## Exercise details
Copy the listing below exactly, from the line that contains "Task: Click the 'Let" through the end of the listing. Leave the pictures out of your answer.

## Input data
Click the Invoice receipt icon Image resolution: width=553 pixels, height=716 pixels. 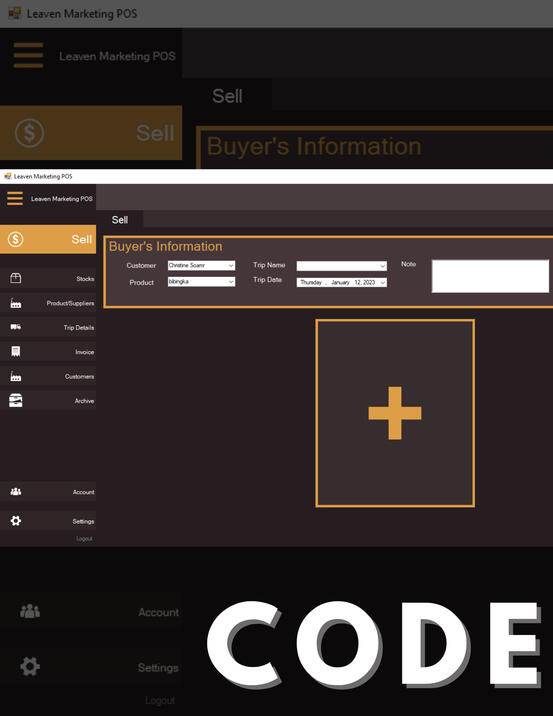coord(16,352)
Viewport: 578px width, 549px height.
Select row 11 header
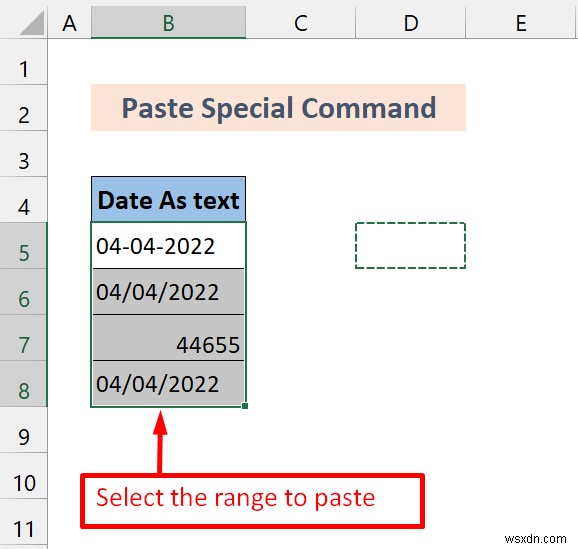pyautogui.click(x=24, y=522)
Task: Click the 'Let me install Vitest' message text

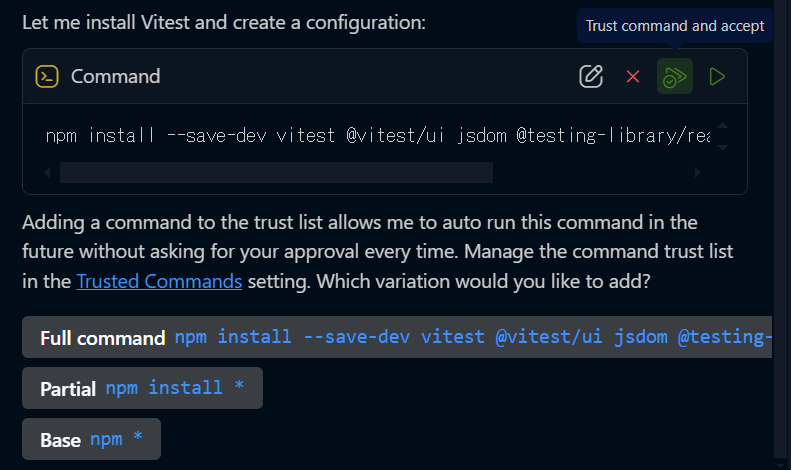Action: [224, 21]
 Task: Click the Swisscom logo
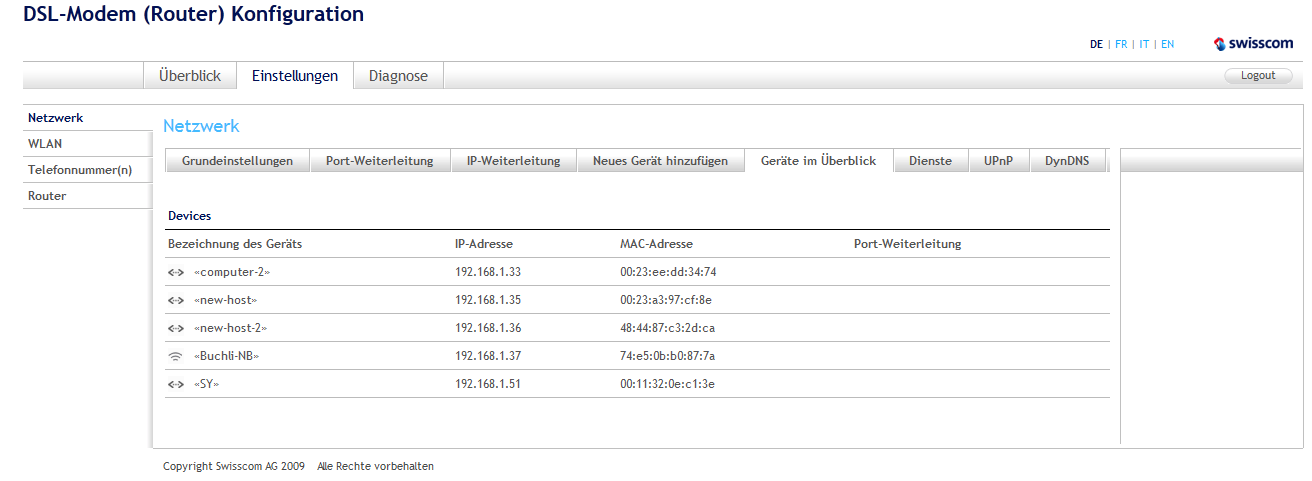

## Solution to the problem
Task: Click the 'Let me install Vitest' message text

Action: [224, 21]
 Task: Click the Swisscom logo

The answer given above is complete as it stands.